A poet and an essayist, she was awarded the 1984 Western States Book Award in poetry for In All the Rooms of the Yellow House (Confluence Press, 1984) and a National Endowment for the Arts Fellowship in 1991. The Arizona Humanities Council gave her their 2008 Literary Treasure Award. Her first work of nonfiction, a collection of essays entitled Plaintext: Deciphering a Woman's Life, was published by the University of Arizona Press in 1986. Since then, she has written a memoir, Remembering the Bone House, a spiritual autobiography, Ordinary Time: Cycles in Marriage, Faith, and Renewal, and three more books of essays, Carnal Acts, Voice Lessons: On Becoming a (Woman) Writer, Waist-High in the World: A Life Among the Nondisabled. These are available from Beacon Press, as are her most recent books, A Troubled Guest: Life and Death Stories, which was supported by a fellowship from the Project on Death in America of the Soros Foundation's Open Society Institute, and A Dynamic God.

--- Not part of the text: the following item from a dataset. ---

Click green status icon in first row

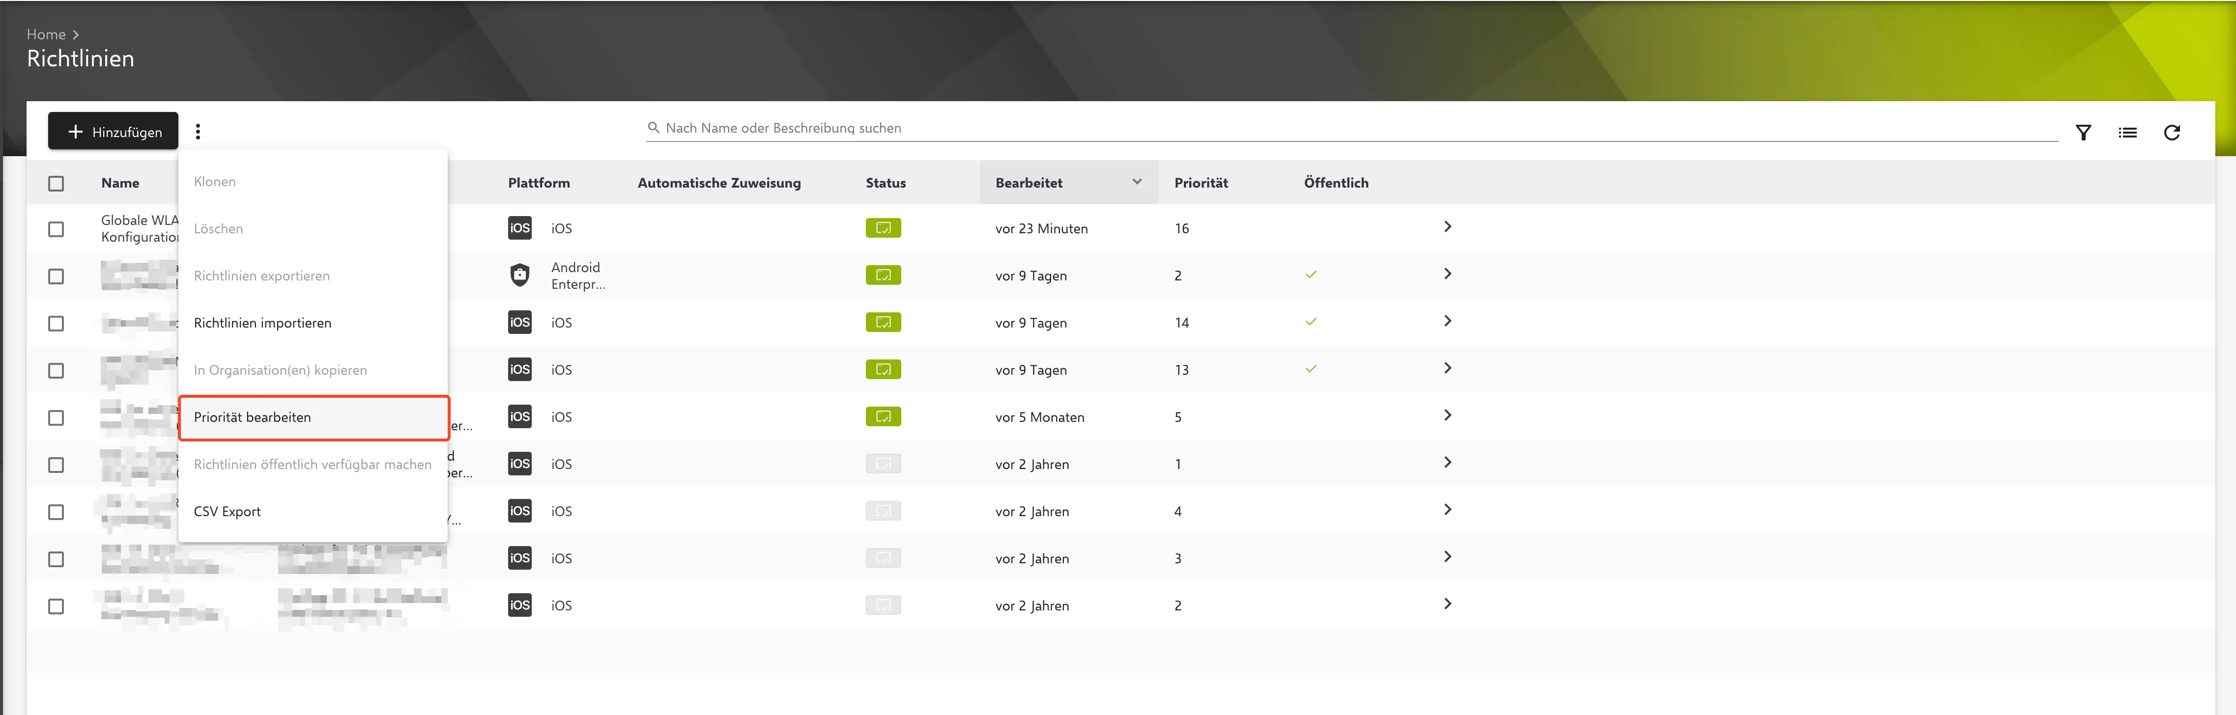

She and her husband, George, a retired high-school English teacher, continue to live in Tucson, though they make public appearances throughout the country. A Research Associate and SIROW Scholar with the Southwest Institute for Research on Women, she has also served on the boards of the Arizona Center for Disability Law, Kore Press, the Coalition of Arizonans To Abolish the Death Penalty, and ARTability.